It was a big deal in October when ViaSat (NASDAQ: [[ticker:VSAT]]), the Carlsbad, CA-based specialist in satellite-based communications technologies, announced it was acquiring WildBlue Communications, a suburban Denver, CO-based internet service provider. The acquisition, once revealed, made a lot of sense. As a satellite-based provider of high-speed Internet service in mostly rural communities, WildBlue made a good fit with ViaSat’s broadband networking business.

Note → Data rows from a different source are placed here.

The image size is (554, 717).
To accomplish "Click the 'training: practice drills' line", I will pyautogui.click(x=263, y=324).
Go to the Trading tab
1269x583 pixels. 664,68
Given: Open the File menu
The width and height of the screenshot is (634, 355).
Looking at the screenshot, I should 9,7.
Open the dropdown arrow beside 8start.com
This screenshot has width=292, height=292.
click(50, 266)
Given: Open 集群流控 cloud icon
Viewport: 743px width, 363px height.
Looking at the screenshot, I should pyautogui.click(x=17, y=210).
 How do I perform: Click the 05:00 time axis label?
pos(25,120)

But the size of the transaction, a cash-and-stock deal valued at $568 million, was a sign that ViaSat has attained a higher plane of corporate existence. While it did not rank among the 10 biggest M&A deals of 2009 (or even among the tech industry’s 10 biggest M&A deals), it was among the biggest venture-backed M&A deals in the last three months of last year. It serves as one more indication that the 24-year-old company that prides itself on its steady growth and stability changed its trajectory dramatically two years ago when it announced plans to build and launch its own $450 million communications satellite to provide high-speed Internet service.
To get a better understanding of ViaSat’s changing strategy, I recently sat down with chairman and CEO Mark Dankberg, who co-founded the company in 1986 with Mark Miller and Steve Hart. (When we met last month, Dankberg told me the ViaSat-1 satellite, which is being built by a subsidiary of Loral Space & Communications, remains on schedule for launch in 2011.)
The ViaSat co-founders’ initial strategy was to parlay their expertise in military satellite communications into contracts for engineering and proposal support with defense prime contractors on major satellite programs. Over time, they expanded beyond government communications by developing a variety of satellite-based equipment, software, and services for commercial customers.
By 2007, the year ViaSat’s revenue surpassed $500 million for the first time, Dankberg says the company was on the threshold of deciding whether or not to build its own satellite. As Dankberg explains it, the company had been in the satellite business all along, so the core issue that emerged was bandwidth, and the realization that satellite-based Internet users—like Internet users everywhere—have a voracious appetite for more of it.